Don't have a uniform commission for all the brokers, Simonetto tells the Wellers. Create, say, three classes of brokers, tied to the volume of boats they sell. A class-one broker, with high volume, gets to keep a bigger percentage of the sales commission than a less successful one. But to boost the profitability of the parent company, demand that the top-tier brokers pick up more of the marketing and training costs.
Simonetto also urges the Wellers to analyze costs in more detail. "Look at every transaction that's part of a deal," he urges. Do some brokers call headquarters repeatedly, tying up executives' time for hours? Track that. Which brokers seek to shave the overall commission rate in order to land a sale? Which overspend on local advertising? The high-cost brokers, he says, should be let go.
In his parting words, Simonetto urges Weller to focus on getting his core business, selling used boats, to profitability. "You seem like an idea guy who is easily distracted," he says. "Don't look on new ideas as plugging a leaky dike. Just because it's boating doesn't mean it will fit."
Late that day Weller drives to Lake Sidney Lanier in the northeast of Atlanta. He boards his yacht, the Soulmate II, turns on the heat, and pops open a beer. He is convinced his business plan still holds water, despite Irwin Jacobs's advice to go local. "Pulling apart the true costs of a sale is a good idea," he says thoughtfully. He is also eager to fire unsuccessful brokers and to bring some established, successful boat brokerage companies into his system. "I think we'll get there," he concludes.
In a phone conversation a few weeks later, Weller reports that a thorough analysis of their costs has prompted some changes. "We concluded that we need to be dealing with more expensive boats, which will deliver a bigger commission for similar effort," he says.

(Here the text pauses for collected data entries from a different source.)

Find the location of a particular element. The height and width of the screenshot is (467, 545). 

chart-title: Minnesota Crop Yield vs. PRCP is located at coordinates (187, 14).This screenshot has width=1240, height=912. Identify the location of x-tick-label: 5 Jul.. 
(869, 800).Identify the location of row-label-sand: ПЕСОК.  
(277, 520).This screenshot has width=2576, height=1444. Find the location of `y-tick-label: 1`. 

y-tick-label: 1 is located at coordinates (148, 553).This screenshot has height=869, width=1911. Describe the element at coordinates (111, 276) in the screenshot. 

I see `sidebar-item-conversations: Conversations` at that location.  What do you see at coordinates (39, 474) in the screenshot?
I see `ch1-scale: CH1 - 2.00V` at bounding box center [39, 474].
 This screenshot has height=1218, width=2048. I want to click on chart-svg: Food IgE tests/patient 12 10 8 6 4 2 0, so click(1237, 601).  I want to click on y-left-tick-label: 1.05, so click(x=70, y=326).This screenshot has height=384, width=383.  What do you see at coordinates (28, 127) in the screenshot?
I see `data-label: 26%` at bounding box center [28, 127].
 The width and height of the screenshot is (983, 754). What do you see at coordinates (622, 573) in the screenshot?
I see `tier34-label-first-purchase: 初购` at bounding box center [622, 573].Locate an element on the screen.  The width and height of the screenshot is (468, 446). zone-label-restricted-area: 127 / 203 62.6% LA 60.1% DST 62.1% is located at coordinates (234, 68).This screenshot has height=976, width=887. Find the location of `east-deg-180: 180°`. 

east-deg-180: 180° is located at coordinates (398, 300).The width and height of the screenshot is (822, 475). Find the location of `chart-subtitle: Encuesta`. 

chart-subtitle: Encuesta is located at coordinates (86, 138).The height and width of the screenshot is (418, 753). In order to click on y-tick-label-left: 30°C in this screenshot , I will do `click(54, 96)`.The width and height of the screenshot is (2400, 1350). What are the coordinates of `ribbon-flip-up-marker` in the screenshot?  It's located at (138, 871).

Weller was surprised to find that selling relatively inexpensive boats--those priced at less than $40,000--was more costly than he and Gina had realized. Here he plans to cut out the brokers altogether. "We're going to develop a new, lower-cost division to handle the cheaper boats--a sort of Z-Yachts Lite," he says. "We think it can be quite profitable." Z-Yachts is also involved in developing a marina and resort in North Carolina. FSB will track Weller's voyage and report back on whether his compass is pointing in the right direction.